Text provided »
========================================

Step 3: Agree The Commercial Deal (Price, Payment, Timing)
Even if it’s a friendly transaction, confirm the basics in writing:
- purchase price and how it’s calculated
- deposit (if any)
- settlement date and what happens on settlement
- what approvals are required as conditions
- what happens if conditions aren’t met
If you’re doing this alongside a broader ownership shift, you might also want to consider how the business is managed going forward - because transferring shares often changes voting power, decision-making thresholds, and control.
It’s common for businesses to formalise these arrangements in documents that deal with Changing Company Ownership, especially where founders are entering or exiting.
Step 4: Prepare The Transfer Documentation
At a minimum, you’ll usually prepare:
- a share transfer instrument (or share transfer form)
- any consent documents required under the constitution/shareholders agreement
- a sale agreement (if the deal is more than a simple transfer)
- a deed of accession (if the buyer is becoming a party to the shareholders agreement)
This is also where “DIY templates” can cause trouble. A share transfer that doesn’t align with your constitution or company records can be hard to unwind once other steps have happened (like dividends being paid or votes being cast).
Step 5: Obtain Director/Shareholder Approvals
Depending on your documents, you might need:
- director approval of the transfer
- shareholder approval (less common for routine transfers, but sometimes required)
- waivers or consents from other shareholders
Make sure approvals are documented properly and stored with the company records.
Step 6: Settle And Update Your Company Records
On (or immediately after) settlement, you’ll typically:
- record the transfer in the share register
- cancel and reissue share certificates (if your company uses them)
- update internal cap tables and governance records
- ensure any new shareholder has signed required documents (like the deed of accession)
From a practical standpoint, this is the part you want to get right “administratively” - because if your share register is wrong, it can create confusion about voting rights, dividend entitlements, and who needs to approve future decisions.

========================================

Collected material »
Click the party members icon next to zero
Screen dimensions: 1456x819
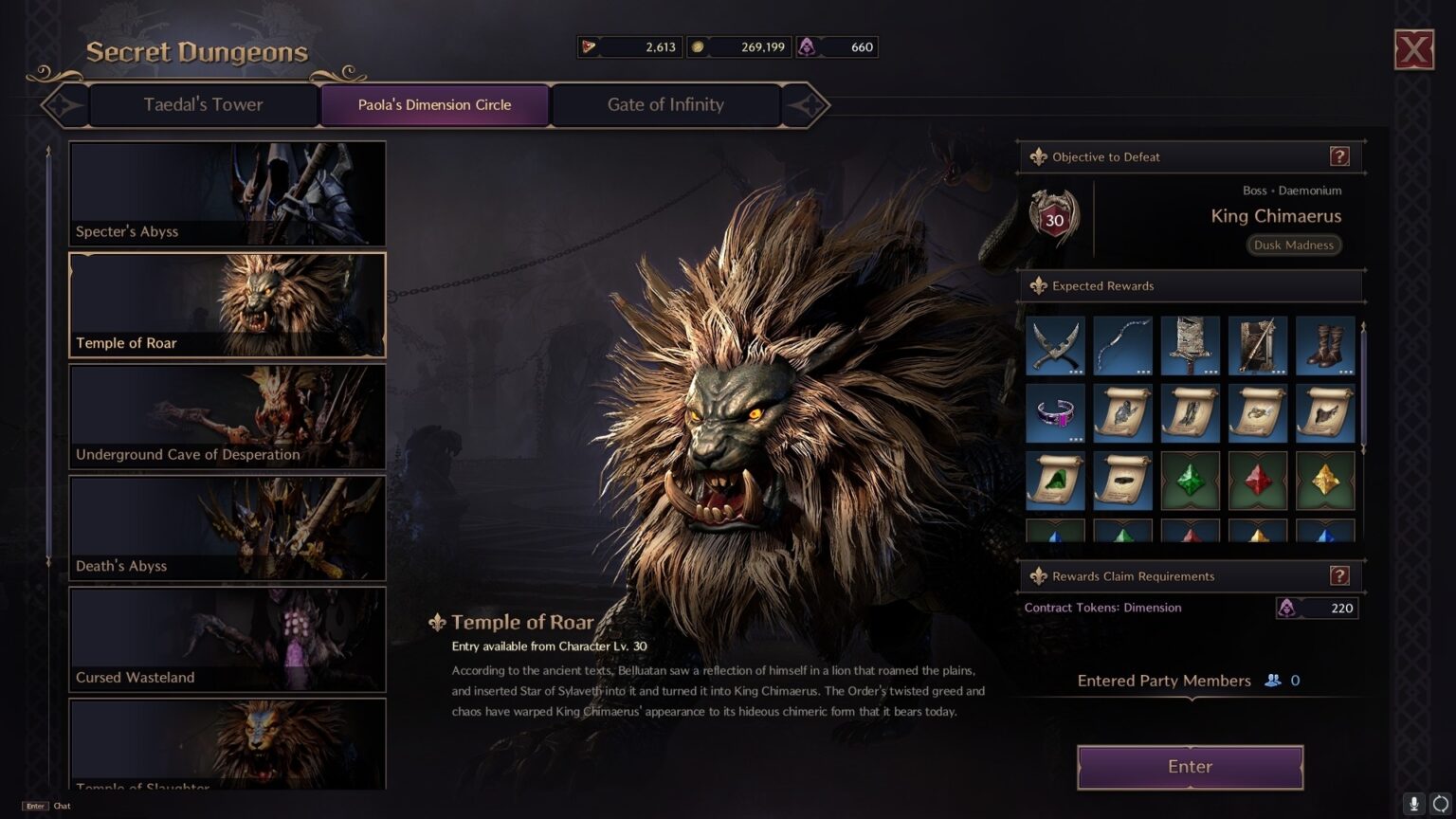1270,680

========================================

Written exercise A » Write out the passage of the share transfer guide that begins at the words "- waivers or" and stops after "approve future decisions.".
Written exercise B » In the share transfer guide, what can an incorrect share register cause confusion about?
Written exercise C » Proceed with the share transfer guide from the point where it ends.

Exercise response A »
- waivers or consents from other shareholders
Make sure approvals are documented properly and stored with the company records.
Step 6: Settle And Update Your Company Records
On (or immediately after) settlement, you’ll typically:
- record the transfer in the share register
- cancel and reissue share certificates (if your company uses them)
- update internal cap tables and governance records
- ensure any new shareholder has signed required documents (like the deed of accession)
From a practical standpoint, this is the part you want to get right “administratively” - because if your share register is wrong, it can create confusion about voting rights, dividend entitlements, and who needs to approve future decisions.

Exercise response B » Voting rights, dividend entitlements, and who needs to approve future decisions.

Exercise response C »
Common Mistakes (And How To Avoid Them)
Most issues we see with off-market share transfers in New Zealand come down to a few predictable mistakes. The good news is that they’re very avoidable if you slow down and follow a proper process.
Not Following Pre-Emptive Rights Or Transfer Restrictions
This is the big one.
If your shareholders agreement says existing shareholders get first right to buy, you can’t just sell to an outsider because it feels easier. Even if everyone is “informally okay with it”, that can change later - especially if relationships deteriorate.
What to do instead: check the documents early, and if you need waivers or consents, get them in writing before you settle.
Agreeing A Price Without A Clear Valuation Method
Where shareholders can’t agree on what the shares are worth, everything can stall.
What to do instead: decide upfront whether the shares are valued by:
- agreement between the parties
- an independent valuation
- a formula (e.g. EBITDA multiple)
- the company accountant
Then write it down. If your shareholders agreement already sets a method, follow it.
Forgetting About Warranties, Liabilities, And “What You’re Really Buying”
When a buyer purchases shares, they’re buying an ownership interest in the company - including exposure to its existing risks (to the extent those risks affect the company’s value).
If you’re the buyer, you may want warranties about things like:
- financial statements and undisclosed liabilities
- key contracts and disputes
- tax compliance
- employee issues
- intellectual property ownership
What to do instead: treat it like a real transaction, and get proper documentation (and due diligence where appropriate).
Not Updating The Share Register Properly
This seems “admin”, but it’s crucial.
If your share register doesn’t match what happened, you can run into problems later when:
- a shareholder vote happens
- dividends are declared
- you apply for funding
- you sell the business
What to do instead: make updating records part of your settlement checklist, not an afterthought.
Key Takeaways
- Off-market share transfers in New Zealand are private share transfers (not through a stock exchange) and are very common for small businesses.
- Before you do anything, check your constitution and any shareholders agreement for transfer restrictions, pre-emptive rights, and required approvals.
- Most transfers need clean paperwork: a share transfer instrument, written consents/approvals, and (often) a share sale agreement if the deal is more than just a simple transfer.
- Director approvals and good governance records matter - and your share register must be updated properly after settlement.
- Common disputes come from skipping pre-emptive rights, unclear valuation methods, and poor documentation, so getting the process right early can save major headaches later.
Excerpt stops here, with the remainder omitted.